Eduardo Larin v. Bank of America, N.A.

MEMORANDUM *

Eduardo Larin sues on behalf of a putative nationwide class of consumers who incurred certain expenses while enrolled in Bank of America’s Overdraft Protection (ODP) program. The district court dismissed the action on the basis that Larin’s state law claims were preempted by the National Bank Act and regulations promulgated thereunder. Exercising jurisdiction under 28 U.S.C. § 1291, we reverse the judgment as to preemption and remand to the district court.

“State laws of general application, which merely require all businesses (including national banks) to refrain from fraudulent, unfair, or illegal behavior, do not necessarily impair a bank’s ability to exercise its [federally regulated] powers.” Martinez v. Wells Fargo Home Mortg., Inc., 598 F.3d 549, 555 (9th Cir.2010) (emphasis added).
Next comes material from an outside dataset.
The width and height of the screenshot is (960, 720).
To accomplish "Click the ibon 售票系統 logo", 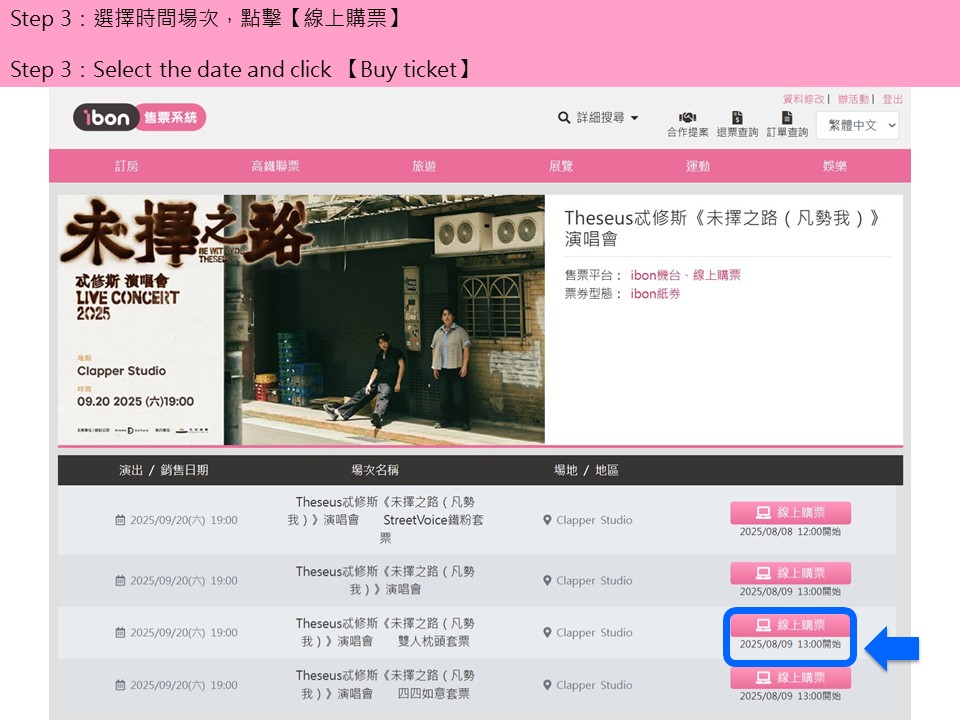I will click(139, 118).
We must determine, however, whether Larin’s claims — no matter how they are labeled — would as a practical matter impose on the Bank’s operations “limitations concerning ... [c]hecking accounts[,] ... [disclosure requirements^ or] ... [fjunds availability,” so as to render them expressly preempted. 12 C.F.R. § 7.4007(b)(2)(ii-iv); see Rose v. Chase Bank USA, NA, 513 F.3d 1032, 1038 (9th Cir.2008) (“Regardless of the nature of the state law claim alleged .... the proper inquiry is whether the ‘legal duty that is the predicate of Plaintiffs’ state law claim falls within the preemptive power of the NBA or regulations promulgated thereunder.”).
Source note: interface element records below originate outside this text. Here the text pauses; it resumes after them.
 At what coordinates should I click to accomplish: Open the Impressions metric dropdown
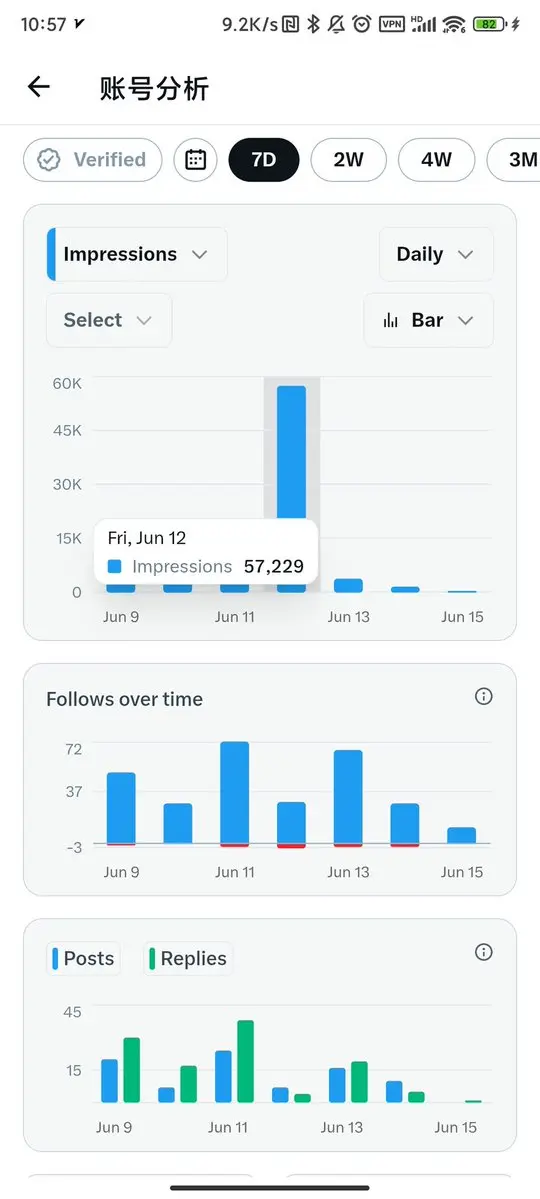tap(137, 255)
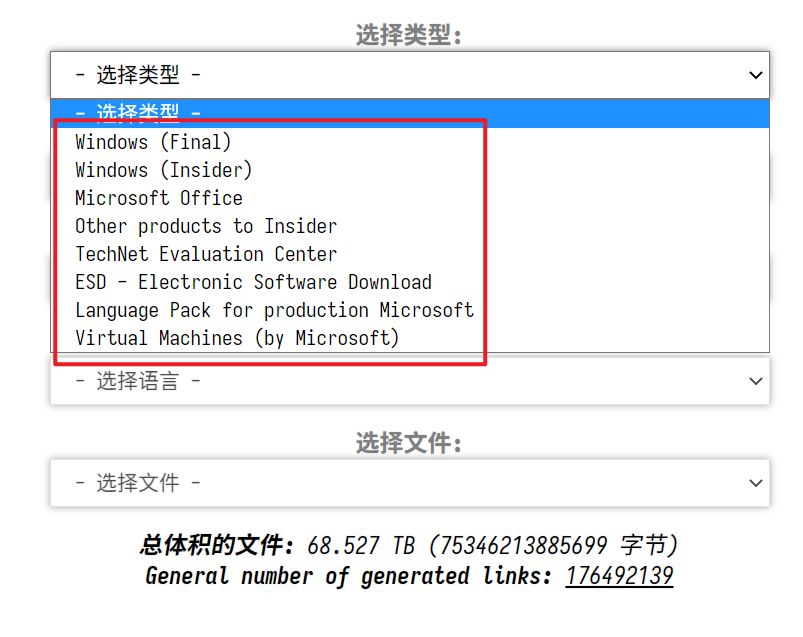Image resolution: width=803 pixels, height=637 pixels.
Task: Select TechNet Evaluation Center option
Action: pos(206,254)
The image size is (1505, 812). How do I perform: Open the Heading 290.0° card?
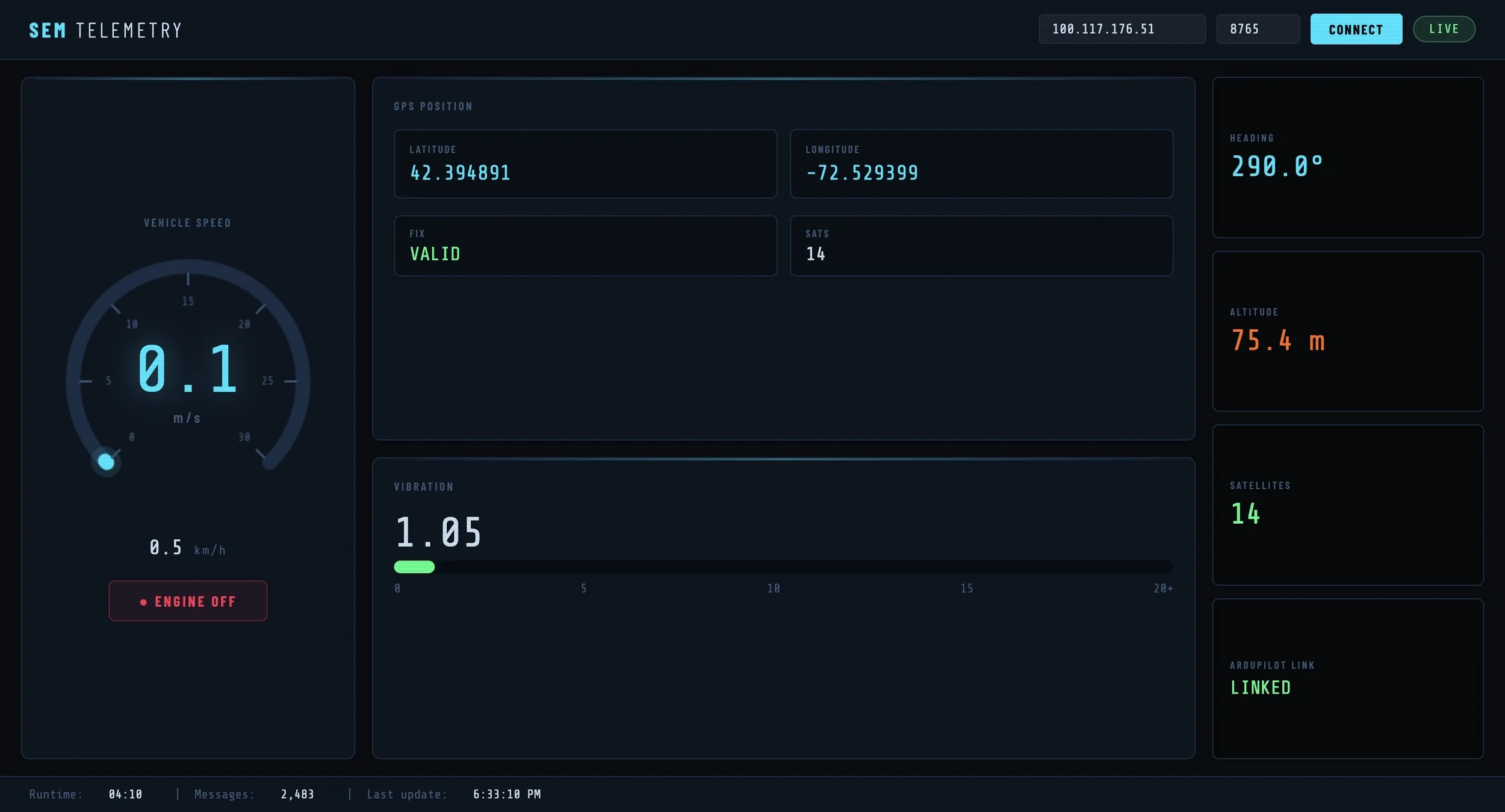(1347, 157)
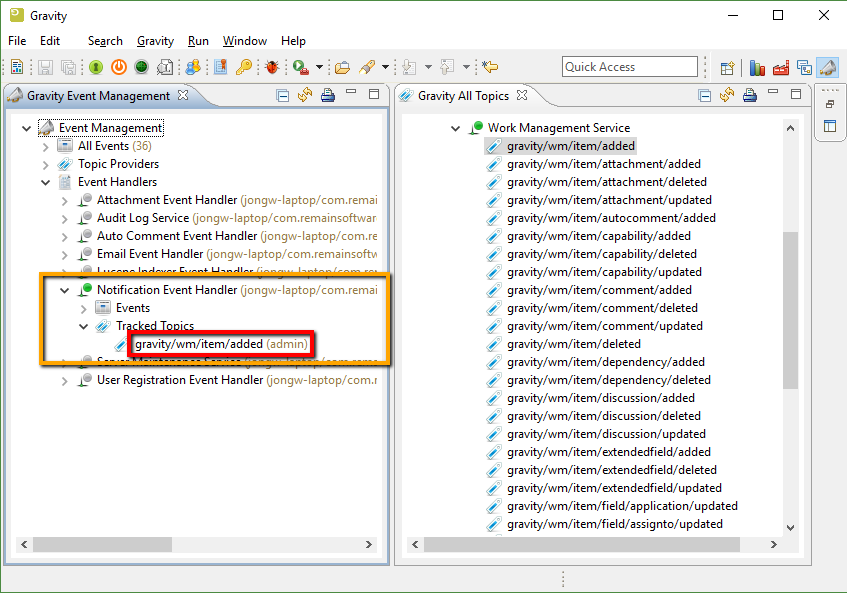The height and width of the screenshot is (593, 847).
Task: Expand the All Events tree node
Action: pyautogui.click(x=46, y=146)
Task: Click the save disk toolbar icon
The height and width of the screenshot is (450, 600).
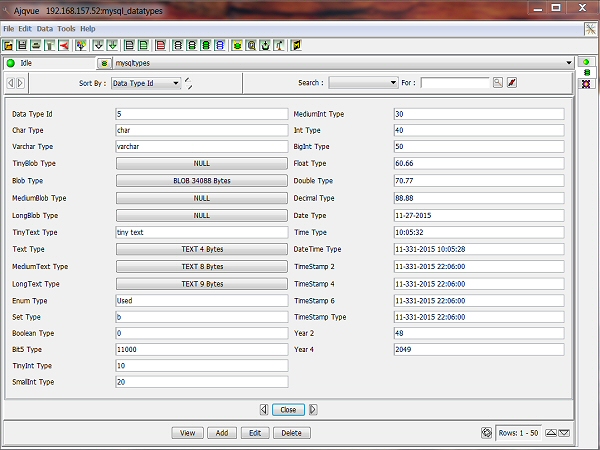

We conclude that Larin’s claims do not implicate the Bank’s federally regulated powers. The gravamen of Larin’s complaint is that the Bank violated state law by affirmatively misrepresenting the value of its ODP program, rather than by operating the program as it did. See, e.g., Complaint ¶¶1, 11, 70, 95, 100-01, 104, 107. If Larin were to prevail, the Bank might have to alter its marketing and promotional materials, but it would in no way have to alter the manner in which the ODP program actually operates. As the Bank recognizes, while claims “aimed at a specific banking practice or attacking a failure to disclose ... are categorically preempted,” claims “aimed at affirmative misrepresentations or deceptions ... are generally not preempted.” Answering Br. 33. Whether or not they are likely to succeed on the merits, Larin’s claims are clearly of the latter kind: what Larin alleges is that the Bank affirmatively deceived him as to the risks and benefits of the ODP program, not that the Bank operated the program in an unlawful manner or that it failed to provide any requisite disclosure as to the program’s operation. Cf. Jefferson v. Chase Home Fin., No. C 06-6510, 2008 WL 1883484, at *12-13 (N.D.Cal. Apr.29, 2008).
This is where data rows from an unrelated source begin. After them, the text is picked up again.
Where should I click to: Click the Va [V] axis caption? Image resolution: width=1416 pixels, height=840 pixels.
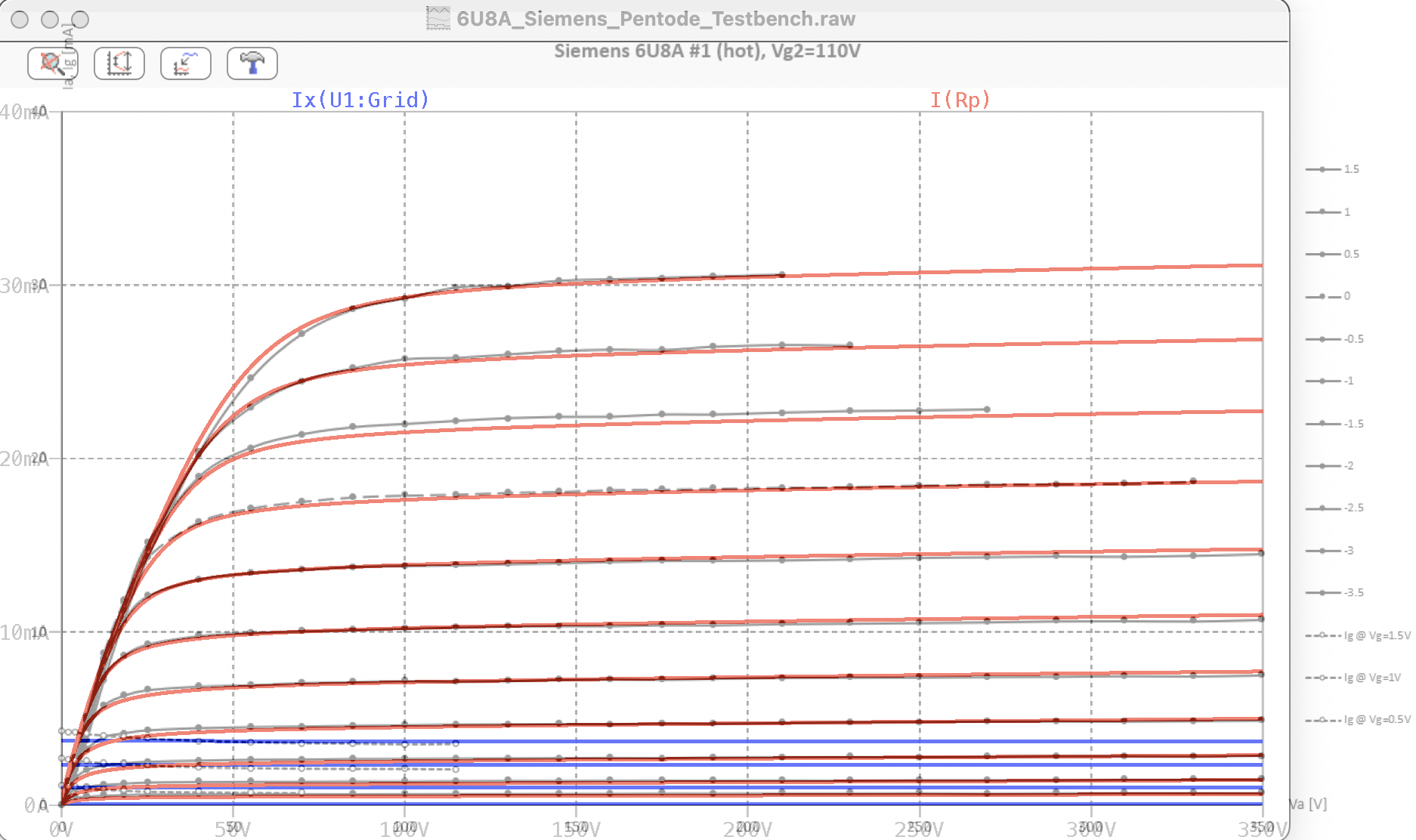click(1308, 804)
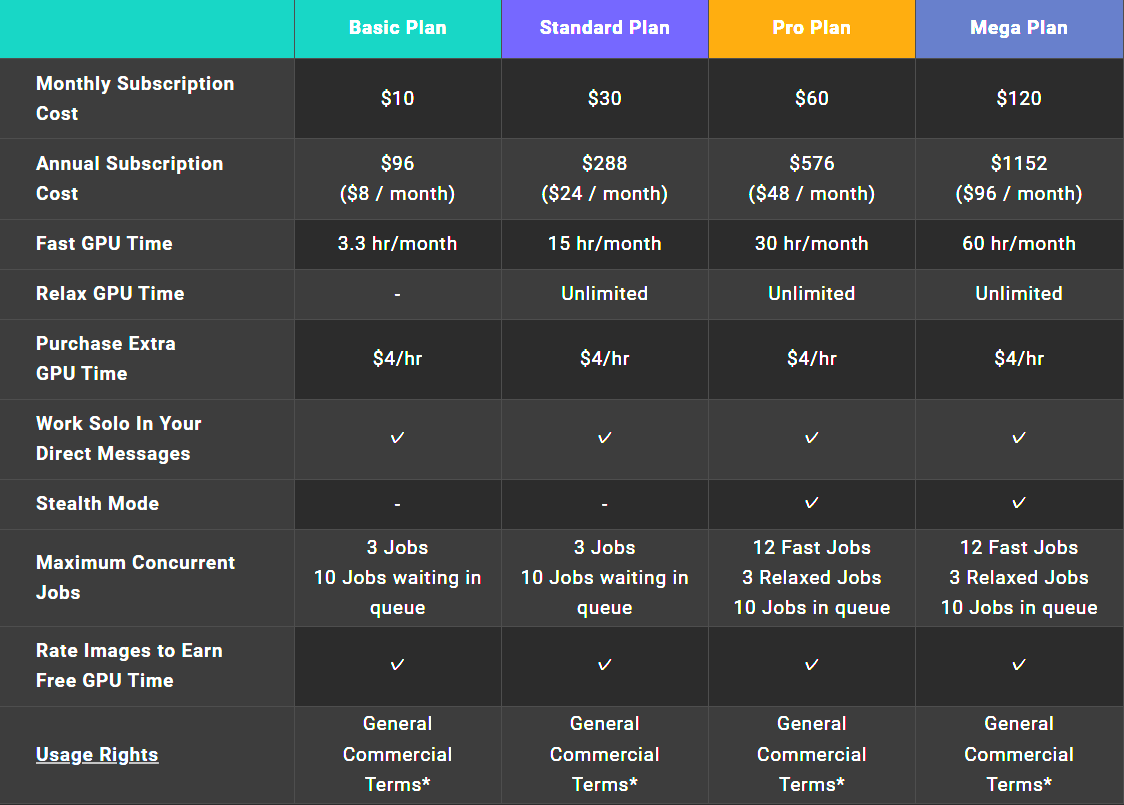This screenshot has height=805, width=1124.
Task: Click Mega Plan Rate Images checkmark
Action: (1018, 665)
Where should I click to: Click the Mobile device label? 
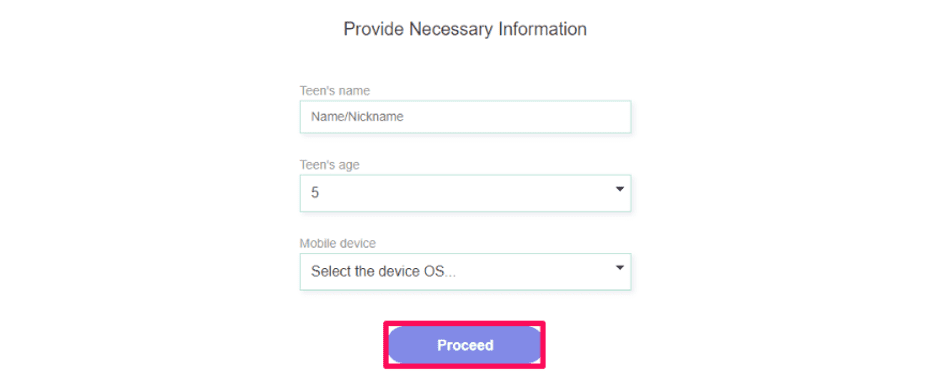(x=337, y=244)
Although the Bank urges us to affirm the dismissal of the action on the alternate basis that Larin has failed to state a claim, we would benefit from the district court’s analysis of the issue in the first instance. We therefore reverse the district court’s judgment dismissing the action on the ba*123sis of preemption and remand to the district court for further proceedings consistent with this disposition.

REVERSED AND REMANDED.

This disposition is not appropriate for publication and is not precedent except as provided by 9th Cir. R. 36-3.